▶ **TASK DIRECTIONS**
For the records below, give the number of lines in which "computer" appears, and add nothing else.

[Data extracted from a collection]
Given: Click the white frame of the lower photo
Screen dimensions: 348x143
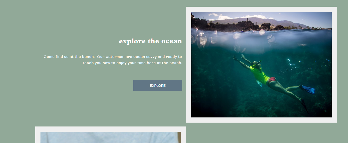Looking at the screenshot, I should [x=111, y=129].
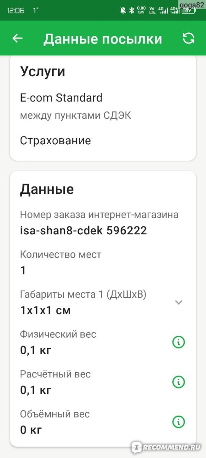Tap the 0,1 кг physical weight value
206x458 pixels.
(x=35, y=350)
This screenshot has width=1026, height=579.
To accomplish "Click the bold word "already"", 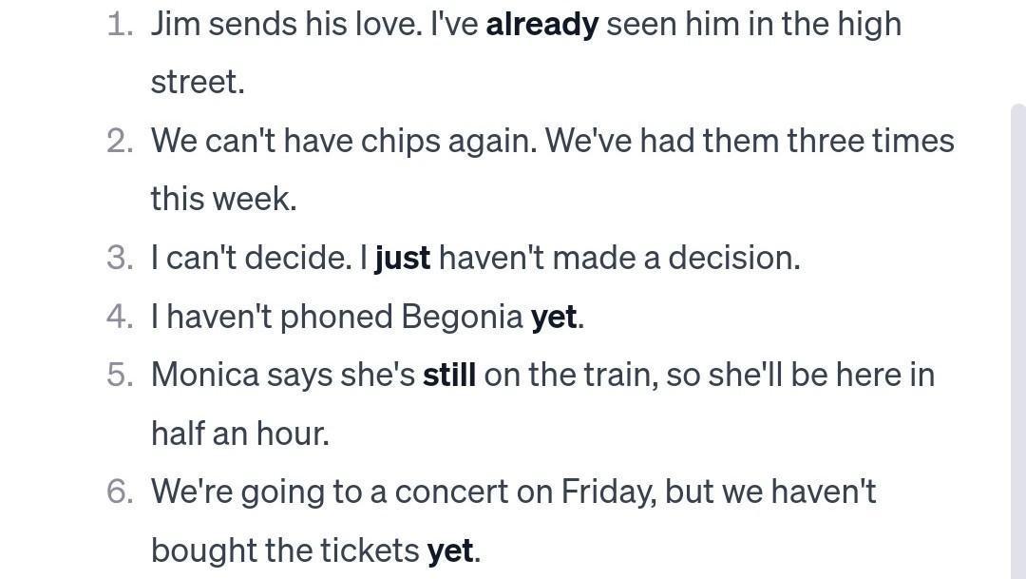I will (x=542, y=24).
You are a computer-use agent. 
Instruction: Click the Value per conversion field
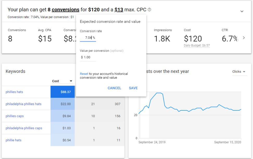tap(88, 57)
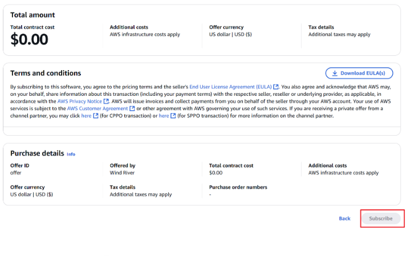Image resolution: width=415 pixels, height=256 pixels.
Task: Open the AWS Customer Agreement link
Action: [97, 108]
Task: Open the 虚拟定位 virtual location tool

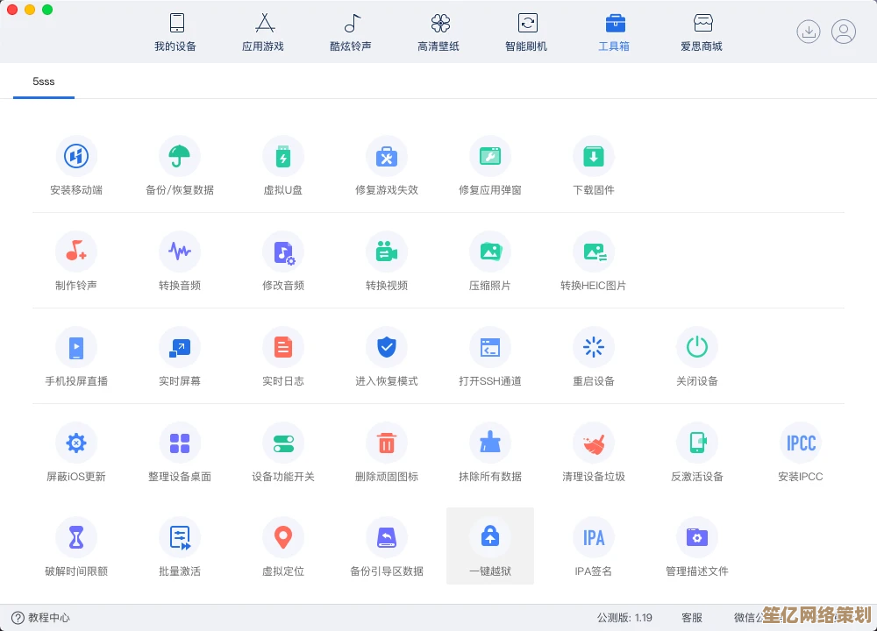Action: (283, 538)
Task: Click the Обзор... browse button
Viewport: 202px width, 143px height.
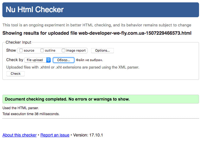Action: point(63,60)
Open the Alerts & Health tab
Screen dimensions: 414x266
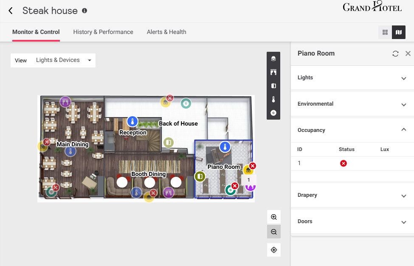[x=166, y=32]
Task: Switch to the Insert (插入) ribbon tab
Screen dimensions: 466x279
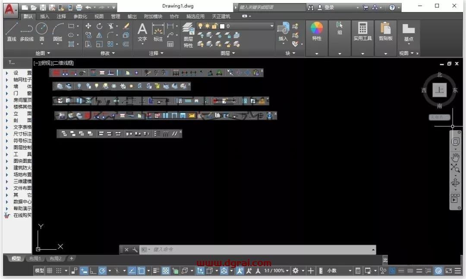Action: click(44, 16)
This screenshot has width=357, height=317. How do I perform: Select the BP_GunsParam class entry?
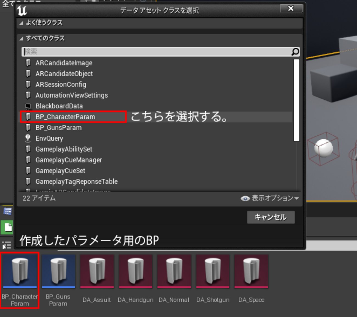[x=58, y=127]
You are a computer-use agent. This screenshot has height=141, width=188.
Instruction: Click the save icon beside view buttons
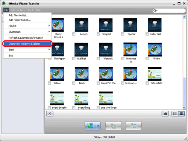pos(165,114)
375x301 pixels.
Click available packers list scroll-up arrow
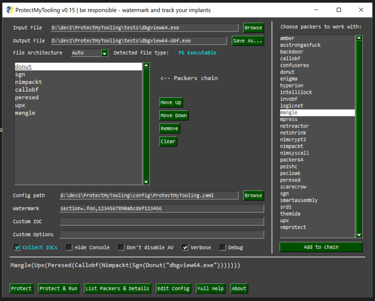tap(359, 38)
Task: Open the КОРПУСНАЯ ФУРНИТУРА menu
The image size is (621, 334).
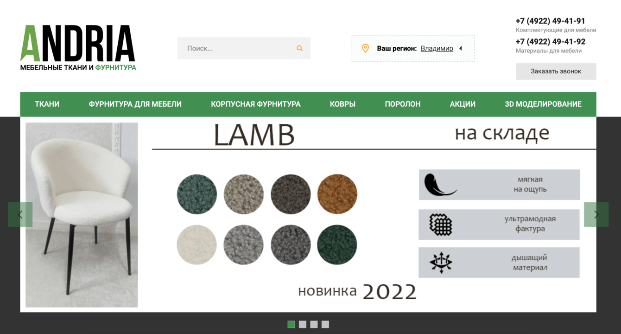Action: coord(256,104)
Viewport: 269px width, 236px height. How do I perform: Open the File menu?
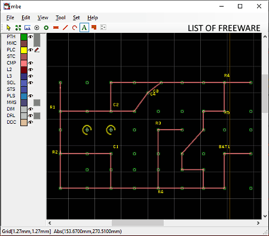coord(10,18)
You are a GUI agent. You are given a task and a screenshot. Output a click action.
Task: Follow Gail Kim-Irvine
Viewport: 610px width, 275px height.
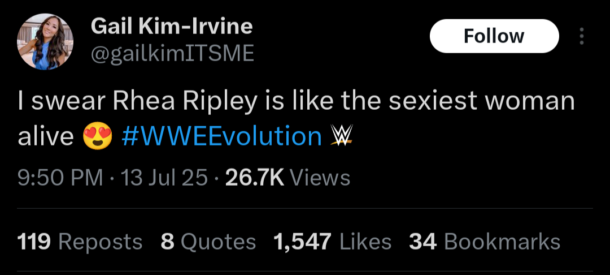coord(494,36)
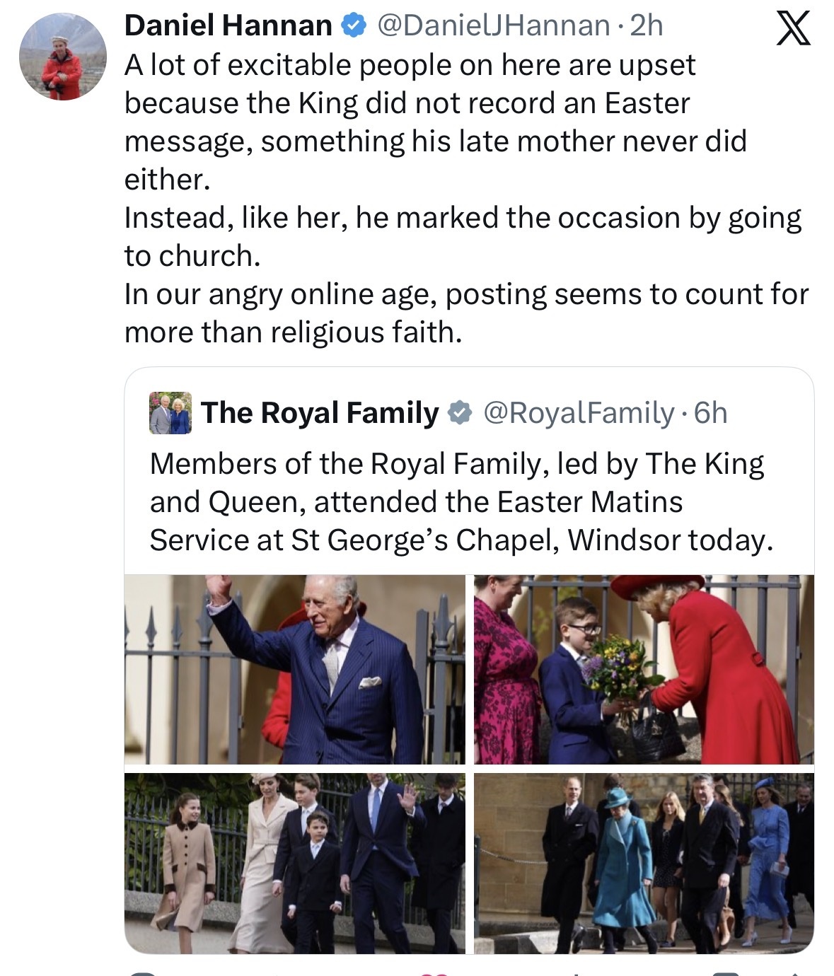Screen dimensions: 834x976
Task: Click Daniel Hannan's blue verified badge
Action: pos(354,26)
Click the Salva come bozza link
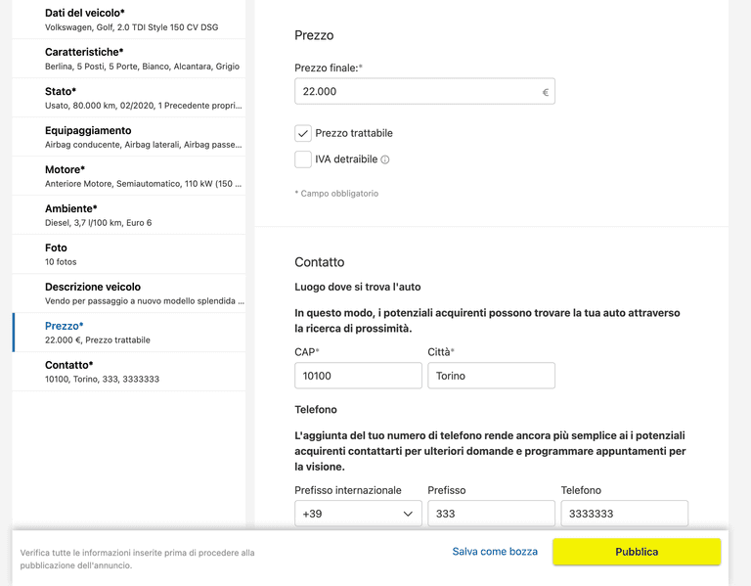The height and width of the screenshot is (586, 751). coord(495,552)
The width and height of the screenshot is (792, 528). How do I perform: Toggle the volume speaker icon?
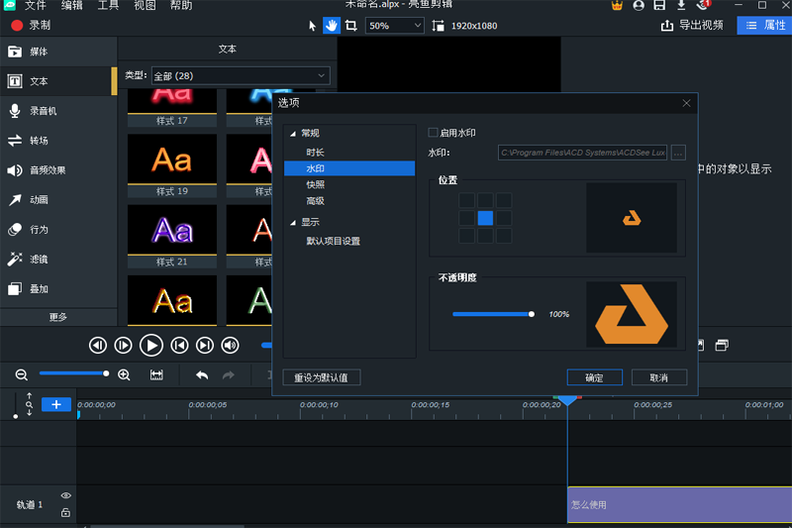click(231, 345)
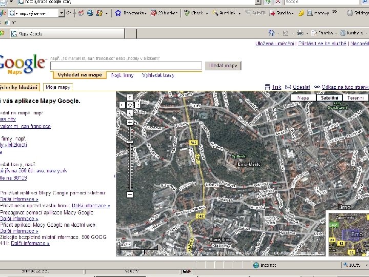Image resolution: width=369 pixels, height=277 pixels.
Task: Pan the map right with arrow button
Action: tap(138, 105)
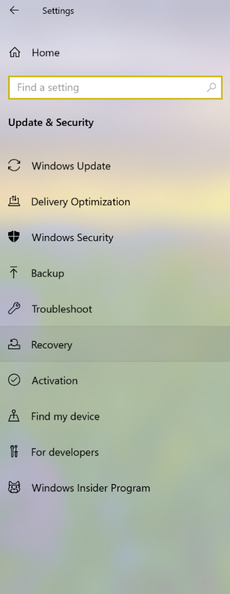The height and width of the screenshot is (594, 230).
Task: Select the Recovery text label
Action: point(51,345)
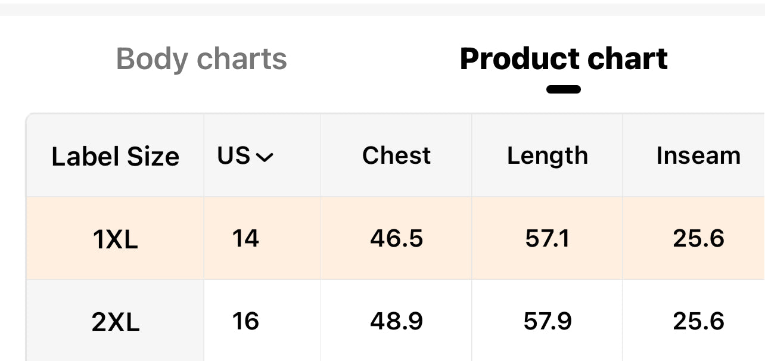Click the 57.1 length value
The image size is (765, 361).
(547, 239)
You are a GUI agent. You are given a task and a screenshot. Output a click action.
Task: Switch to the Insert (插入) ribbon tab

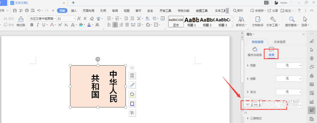coord(74,10)
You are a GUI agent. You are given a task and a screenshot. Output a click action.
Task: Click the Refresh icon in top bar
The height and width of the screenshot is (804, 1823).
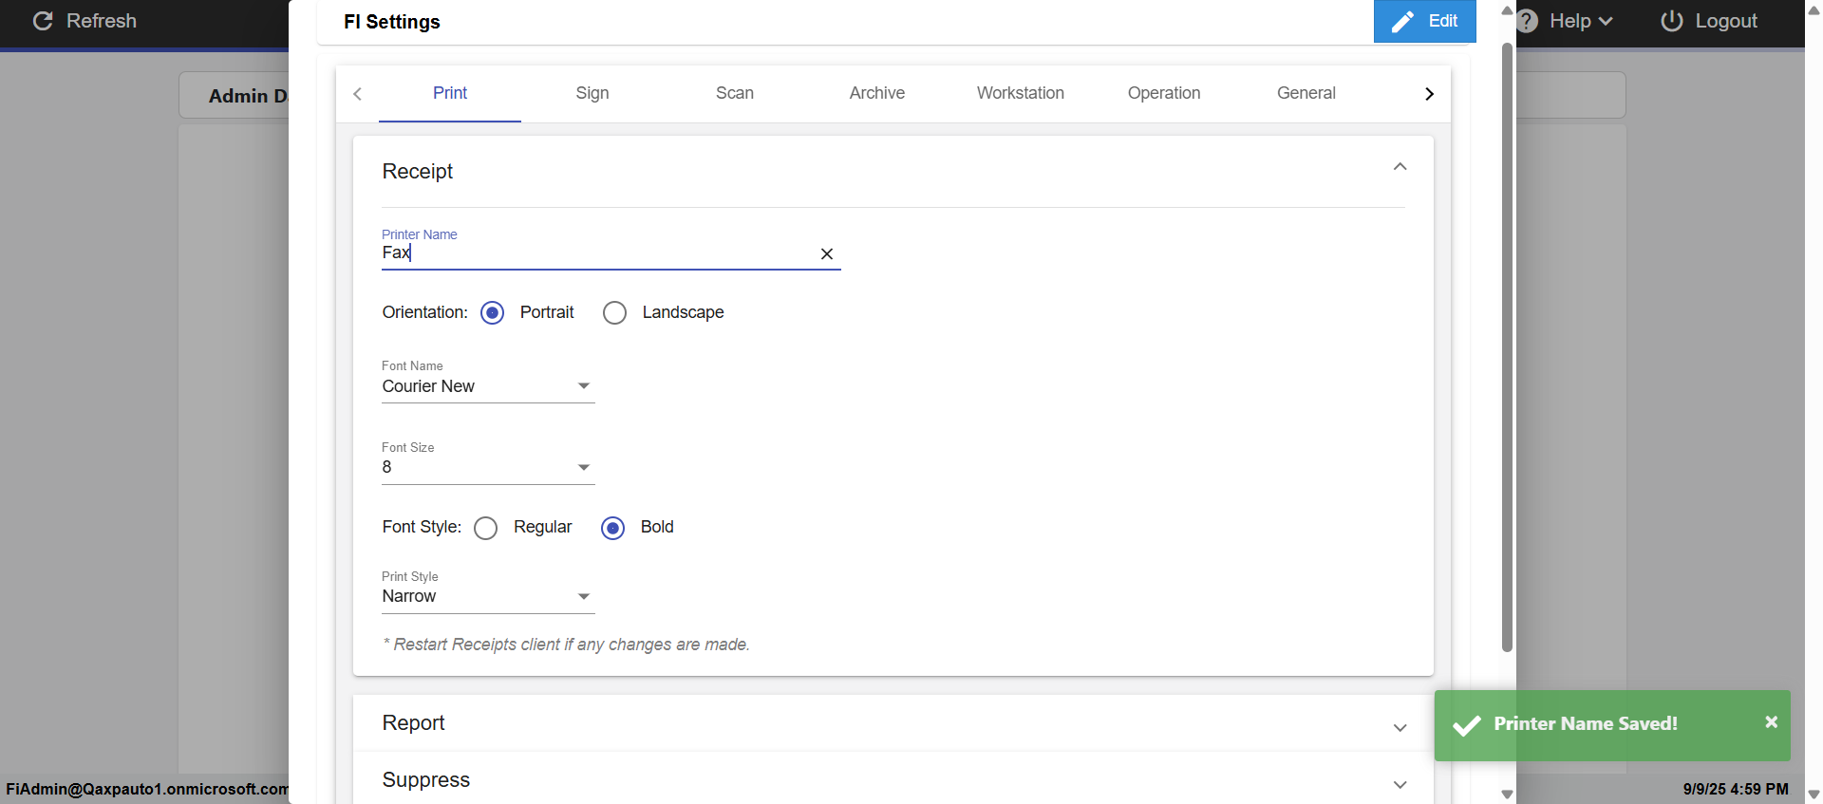tap(43, 21)
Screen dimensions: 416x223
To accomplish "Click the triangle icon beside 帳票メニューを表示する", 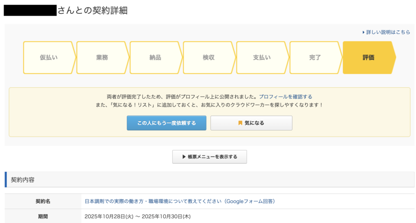I will [184, 157].
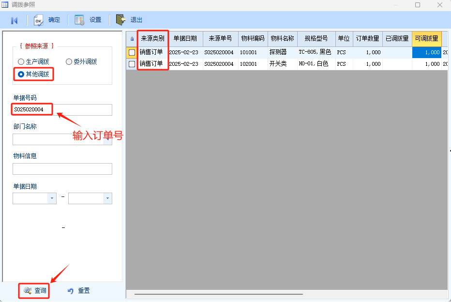Click the 物料信息 text field
The height and width of the screenshot is (302, 451).
click(62, 169)
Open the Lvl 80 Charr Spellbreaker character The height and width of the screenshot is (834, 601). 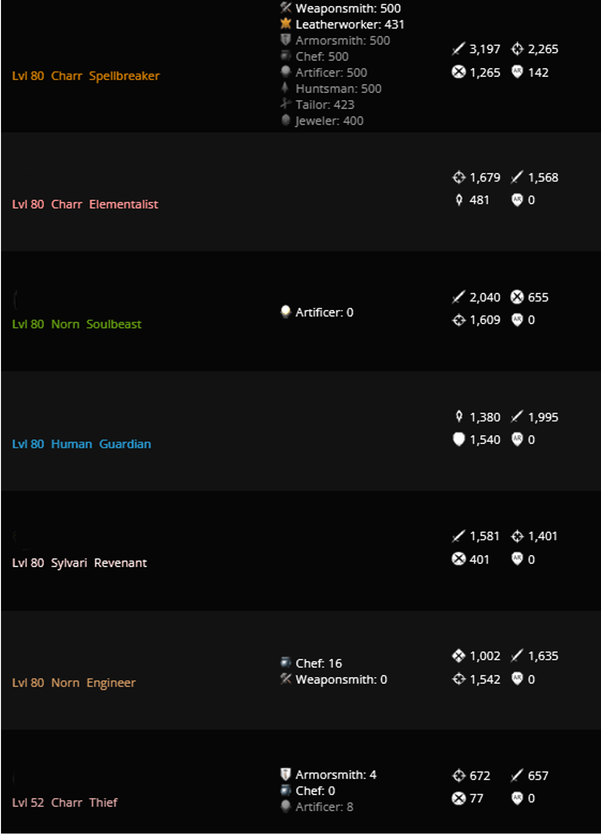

▶ **OUTPUT FOR THIS EXERCISE**
2